I read an article that compared ancient Greek works with Noh and Kabuki – Japanese traditional theatre – so I came to Japan in 1999. I saw a live Rakugo show for the first time in a restaurant in Yokohama. A performer in a kimono created a whole world using the imagination of the audience.
Tell us about your apprenticeship.
It was very traditional. I went to my master’s house everyday and did everything: cleaning, laundry and carrying his bags. No smoking, no drinking, no dates for three years.
How have you sustained a career in music?

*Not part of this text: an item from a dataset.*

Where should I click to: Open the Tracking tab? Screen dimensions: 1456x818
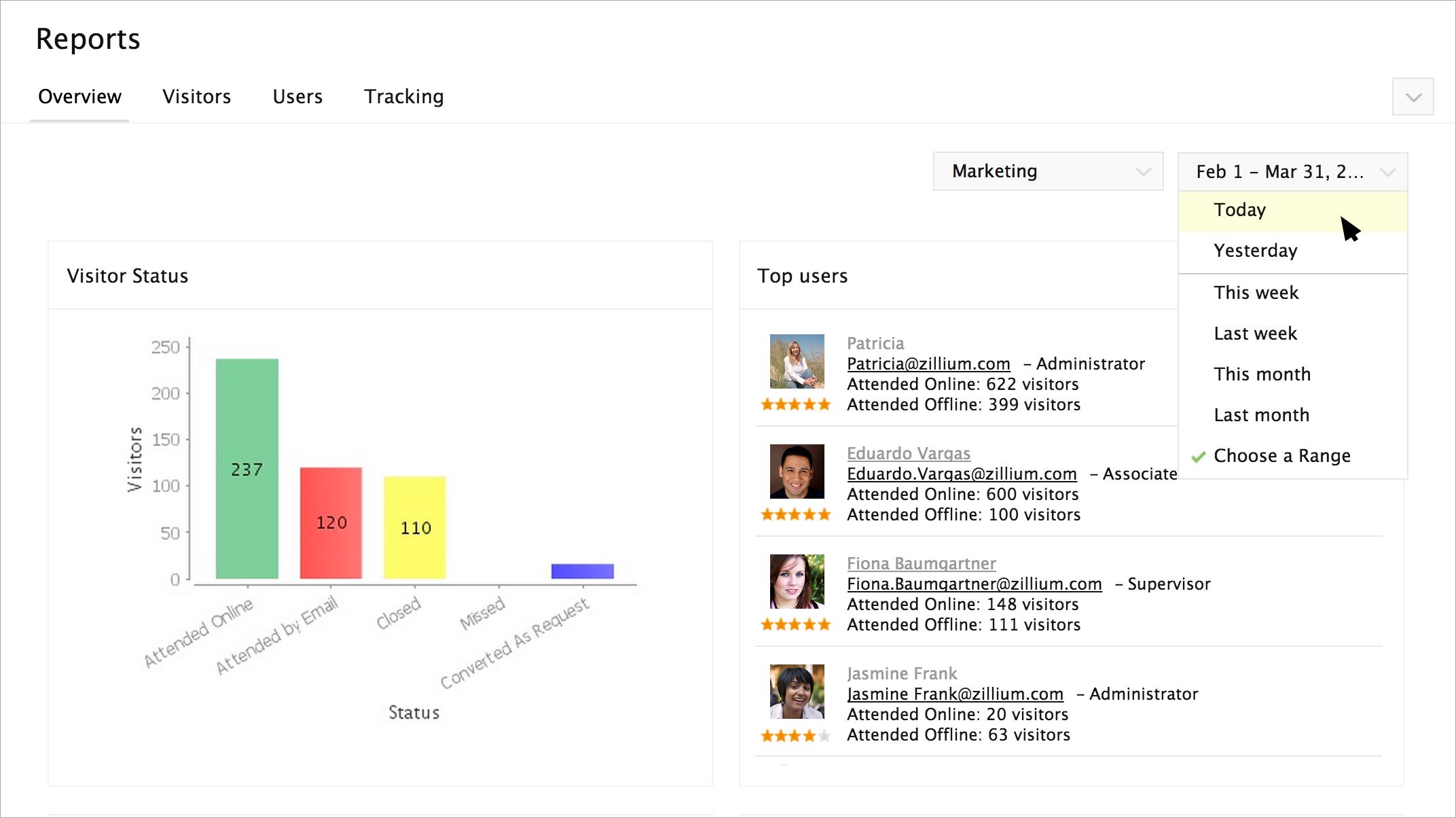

It’s a challenge to have the will power to not just dive into everything that sounds cool. I try to make sure I am doing something exciting for me and the audience.
On page
A celebration of strong women, buoyant bookshops and perfectly formed short stories. Oh, and massive irrigation plants.
Fiction
Nicotine
Nell Zink
From nowhere (in publishing terms anyway; from Berlin via Virginia, more accurately), Zink has zoomed into the foreground of an international publishing scene that felt it needed some sort of wise-ass heroine. Maybe we’re confusing her with her own heroines – in this case Penny, who is adrift but candid in her assessment of her own state. Hard as nails and soft as tears, this is Zink’s best yet.
Essays
Browse
Henry Hitchings (editor)
A paean to the joy of bookshops written by some of the leading lights of letters? Now there’s a way to ensure a good spot in the shop window. Henry Hitchings is a man after our own hearts: we need books and books need shops, so we all need bookshops. Ali Smith, Alaa Al Aswany and Iain Sinclair write on shops as meeting places, bastions of madness and civilisation. Very worthwhile but not too worthy, this is a timely call to arms.
Fiction
Head Land
Rodge Glass (editor)
What a good title for a short story collection: the imaginative territory of the mind or a cliff edge? What’s the difference? There lies much of the satisfaction of the form – a lot packed into a little – especially when practised by Ali Smith, Neil Gaiman and Sarah Hall. However, it’s the mix of names and unknowns, and the stories themselves, that make this ring particularly true.
Photography
Essential Elements
Edward Burtynsky
The large-scale topographical photographs of Canada’s greatest living visual artist are best viewed at their awesome actual size but here we’re very happy to include this indispensable four-decade survey of Ed Burtynsky’s work. You’ll know his plan-view shots of Californian irrigation plants that look like corn circles, and Chinese mines dark as deep-space photography. Humbling, and huge, his work allows us to make up our mind about what we’ve done in the name of progress and profit.